GIVEN PASSAGE ▸
Begin
The pre-licensing phase establishes the foundation upon which the entire petroleum industry is built.
Success during this phase increases the probability of:
- Attracting quality investors;
- Discovering commercial resources;
- Maximising government revenues;
- Enhancing local participation;
- Achieving long-term economic benefits.
Governments that invest in geological knowledge, institutional capacity, regulatory quality, and fiscal design are generally better positioned to derive sustainable value from their petroleum resources.
6.1.2- Petroleum Licensing Strategy
The allocation of petroleum exploration and production rights is one of the most important decisions undertaken by a government during the pre-licensing phase. The quality of this process directly influences the level of investment attracted, the revenues generated for the State, and the long-term development of the petroleum sector.
An effective licensing strategy should be designed to:
- Maximise the value of petroleum resources;
- Promote transparency and accountability;
- Encourage competition among investors;
- Attract technically capable operators;
- Ensure efficient resource development;
- Protect national interests.
The choice of licensing strategy should reflect:
- Geological knowledge of the basin;
- Level of exploration maturity;
- Investment climate;
- National development objectives;
- Institutional capacity.
Petroleum Licensing Systems
Several approaches are commonly used worldwide for awarding petroleum rights.
Open Acreage Licensing
Under an open acreage system, petroleum blocks are available for application at any time.
Interested companies submit applications directly to the government, which evaluates proposals based on predefined criteria.
Advantages include:
- Administrative simplicity;
- Continuous investment opportunities;
- Faster licence awards.
However, open acreage systems may reduce competition and potentially limit the value obtained by the State.
This approach is often used in frontier basins where investor interest is relatively limited.
Competitive Licensing Rounds
Competitive licensing rounds are widely regarded as the most transparent and effective method of awarding petroleum rights.
Under this approach, governments:
- Define available blocks;
- Publish bidding criteria;
- Promote acreage internationally;
- Invite bids from interested companies;
- Evaluate submissions;
- Award licences to successful bidders.
Advantages include:
- Increased competition;
- Improved transparency;
- Higher government revenues;
- Better technical work commitments.
Licensing rounds are particularly effective where geological knowledge is sufficient to attract multiple investors.
Countries such as Ghana, Senegal, Nigeria, and Côte d’Ivoire have increasingly adopted competitive bidding processes.
Direct Negotiation
In certain circumstances, governments may negotiate directly with investors without a formal licensing round.
This approach is sometimes used when:
- Investor interest is limited;
- Basins are highly speculative;
- Strategic partnerships are being pursued.
While direct negotiation can accelerate investment, it may also create concerns regarding transparency and value optimisation if not properly managed.
End
RECORDS SUPPLIED ▸
Begin
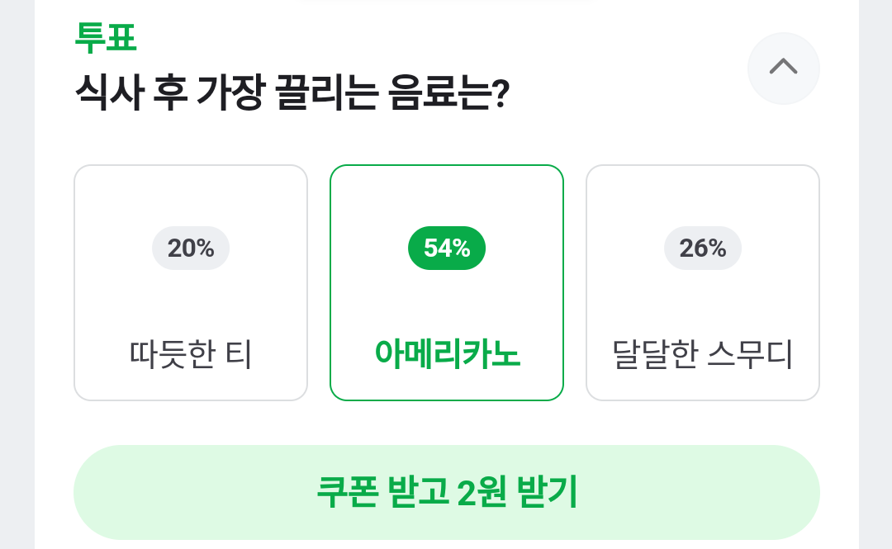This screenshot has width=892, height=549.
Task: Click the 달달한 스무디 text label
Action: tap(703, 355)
End
Begin
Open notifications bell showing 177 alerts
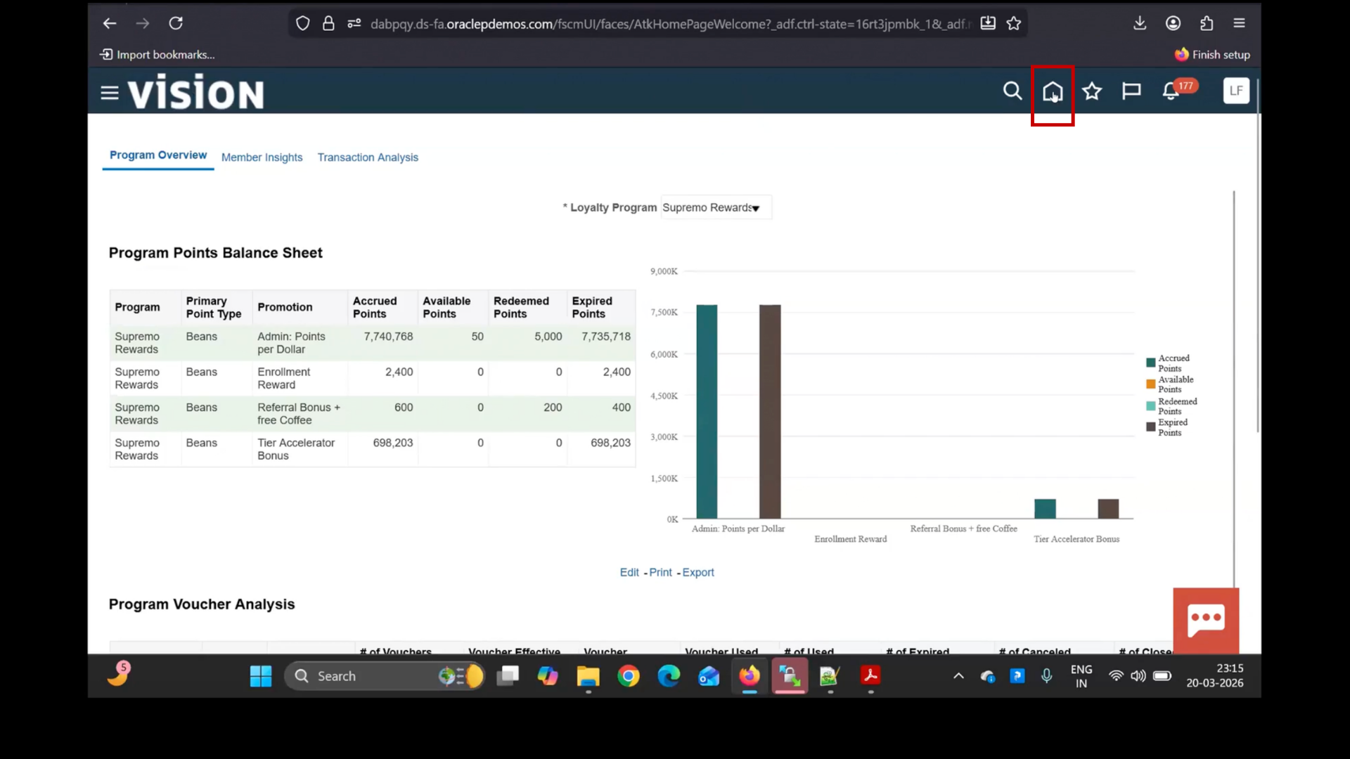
End
Begin
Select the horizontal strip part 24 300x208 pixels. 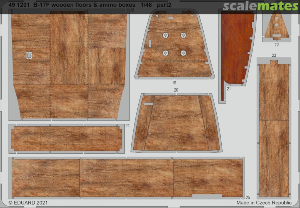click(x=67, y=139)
End
PROBLEMS TO SOLVE ▸
1. From the petroleum licensing passage, list every step that governments take under competitive licensing rounds.
2. Decide whether each statement agrees with the petroleum licensing passage, and quote the words that settle it:
(a) Under an open acreage system, blocks can be applied for at any time.
(b) Direct negotiation is described as the most transparent method of awarding petroleum rights.
(c) Open acreage is often used in frontier basins.
3. Reproduce the stretch of the petroleum licensing passage from "The choice of" through "for awarding petroleum rights.".
The records were taken from a different source than the petroleum licensing passage.

SOLUTION LIST ▸
1.
- Define available blocks
- Publish bidding criteria
- Promote acreage internationally
- Invite bids from interested companies
- Evaluate submissions
- Award licences to successful bidders

2.
(a) Yes: "petroleum blocks are available for application at any time."
(b) No: "Competitive licensing rounds are widely regarded as the most transparent and effective method of awarding petroleum rights."
(c) Yes: "This approach is often used in frontier basins where investor interest is relatively limited."

3.
The choice of licensing strategy should reflect:
- Geological knowledge of the basin;
- Level of exploration maturity;
- Investment climate;
- National development objectives;
- Institutional capacity.
Petroleum Licensing Systems
Several approaches are commonly used worldwide for awarding petroleum rights.